EXCERPTED RECORDS:

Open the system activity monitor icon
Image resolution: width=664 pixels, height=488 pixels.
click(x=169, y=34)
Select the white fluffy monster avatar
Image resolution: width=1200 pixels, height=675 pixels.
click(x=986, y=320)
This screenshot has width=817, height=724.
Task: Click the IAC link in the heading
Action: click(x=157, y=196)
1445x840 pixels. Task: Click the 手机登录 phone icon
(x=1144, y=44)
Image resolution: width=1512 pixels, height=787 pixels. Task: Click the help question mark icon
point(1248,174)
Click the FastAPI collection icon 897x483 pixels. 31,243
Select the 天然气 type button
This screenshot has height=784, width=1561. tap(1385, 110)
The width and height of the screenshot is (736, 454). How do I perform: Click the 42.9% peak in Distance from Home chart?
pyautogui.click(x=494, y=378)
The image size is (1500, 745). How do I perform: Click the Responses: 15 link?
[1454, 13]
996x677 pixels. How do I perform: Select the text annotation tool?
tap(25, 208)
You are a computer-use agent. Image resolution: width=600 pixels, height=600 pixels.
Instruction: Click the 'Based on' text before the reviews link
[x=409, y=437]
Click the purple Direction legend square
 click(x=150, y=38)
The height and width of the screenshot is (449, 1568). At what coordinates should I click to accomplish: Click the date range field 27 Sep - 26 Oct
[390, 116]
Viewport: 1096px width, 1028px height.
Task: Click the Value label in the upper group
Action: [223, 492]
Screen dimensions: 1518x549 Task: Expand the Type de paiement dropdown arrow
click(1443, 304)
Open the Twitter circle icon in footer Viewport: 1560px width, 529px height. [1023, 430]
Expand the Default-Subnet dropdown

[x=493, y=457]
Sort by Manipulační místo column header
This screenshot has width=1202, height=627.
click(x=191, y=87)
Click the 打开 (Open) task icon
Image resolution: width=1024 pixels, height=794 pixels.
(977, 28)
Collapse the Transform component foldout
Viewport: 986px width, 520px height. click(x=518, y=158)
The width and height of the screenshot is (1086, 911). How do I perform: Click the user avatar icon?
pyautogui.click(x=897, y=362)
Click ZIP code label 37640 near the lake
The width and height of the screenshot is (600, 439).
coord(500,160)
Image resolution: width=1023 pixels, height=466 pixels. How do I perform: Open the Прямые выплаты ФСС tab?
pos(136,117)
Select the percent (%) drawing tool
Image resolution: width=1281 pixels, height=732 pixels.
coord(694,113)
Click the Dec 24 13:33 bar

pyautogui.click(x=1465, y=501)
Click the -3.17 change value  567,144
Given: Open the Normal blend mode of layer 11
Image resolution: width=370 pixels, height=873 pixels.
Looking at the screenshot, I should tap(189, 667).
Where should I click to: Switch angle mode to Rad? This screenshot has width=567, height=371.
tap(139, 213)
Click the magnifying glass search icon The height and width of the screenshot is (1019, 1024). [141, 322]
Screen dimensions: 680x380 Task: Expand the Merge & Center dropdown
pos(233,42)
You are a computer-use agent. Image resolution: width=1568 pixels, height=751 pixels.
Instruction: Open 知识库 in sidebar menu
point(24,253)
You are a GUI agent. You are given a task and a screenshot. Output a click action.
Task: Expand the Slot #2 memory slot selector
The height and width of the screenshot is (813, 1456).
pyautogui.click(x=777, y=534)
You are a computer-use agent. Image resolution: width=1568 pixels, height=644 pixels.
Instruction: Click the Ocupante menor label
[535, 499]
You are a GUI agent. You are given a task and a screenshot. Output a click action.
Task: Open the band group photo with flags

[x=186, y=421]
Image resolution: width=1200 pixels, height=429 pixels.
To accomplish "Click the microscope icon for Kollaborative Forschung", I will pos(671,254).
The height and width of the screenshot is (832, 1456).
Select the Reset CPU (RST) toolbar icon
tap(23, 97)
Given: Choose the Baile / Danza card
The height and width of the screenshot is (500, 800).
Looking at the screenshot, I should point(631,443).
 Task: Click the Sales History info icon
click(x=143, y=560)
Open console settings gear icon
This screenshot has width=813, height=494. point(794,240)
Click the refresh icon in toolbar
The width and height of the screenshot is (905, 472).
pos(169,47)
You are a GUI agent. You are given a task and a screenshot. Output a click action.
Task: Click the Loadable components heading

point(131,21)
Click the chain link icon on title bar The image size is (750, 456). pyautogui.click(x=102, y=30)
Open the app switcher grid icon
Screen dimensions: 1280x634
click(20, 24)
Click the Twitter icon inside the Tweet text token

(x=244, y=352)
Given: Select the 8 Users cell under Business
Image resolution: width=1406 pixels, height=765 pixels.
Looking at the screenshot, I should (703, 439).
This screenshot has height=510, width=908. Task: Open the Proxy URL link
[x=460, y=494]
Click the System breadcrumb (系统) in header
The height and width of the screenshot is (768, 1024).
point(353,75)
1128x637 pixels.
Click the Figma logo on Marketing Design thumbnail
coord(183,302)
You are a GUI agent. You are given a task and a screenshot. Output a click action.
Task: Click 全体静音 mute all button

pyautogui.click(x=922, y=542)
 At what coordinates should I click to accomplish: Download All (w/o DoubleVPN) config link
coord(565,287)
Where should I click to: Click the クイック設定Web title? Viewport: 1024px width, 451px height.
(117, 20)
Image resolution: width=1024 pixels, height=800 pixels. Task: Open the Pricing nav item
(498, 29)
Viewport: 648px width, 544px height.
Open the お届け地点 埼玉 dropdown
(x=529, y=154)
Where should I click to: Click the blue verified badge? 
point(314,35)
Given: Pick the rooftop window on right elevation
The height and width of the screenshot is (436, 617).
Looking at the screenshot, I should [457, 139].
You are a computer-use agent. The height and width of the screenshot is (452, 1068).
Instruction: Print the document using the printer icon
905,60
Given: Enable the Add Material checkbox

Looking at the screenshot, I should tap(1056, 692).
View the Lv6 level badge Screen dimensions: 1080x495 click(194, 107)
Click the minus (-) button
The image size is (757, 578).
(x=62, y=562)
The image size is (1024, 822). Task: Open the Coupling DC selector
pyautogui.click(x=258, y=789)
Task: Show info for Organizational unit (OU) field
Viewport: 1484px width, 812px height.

PROBLEM TO WORK ON: Show every line of the data in which the word "computer" appears.

ANSWER TO THIS TASK:
You are a computer-use agent. Image resolution: width=600 pixels, height=600 pixels.
You are a computer-use agent. Image resolution: width=1568 pixels, height=751 pixels.
You are a computer-use agent. Image resolution: width=1568 pixels, height=644 pixels.
You are a computer-use agent. The height and width of the screenshot is (452, 1068).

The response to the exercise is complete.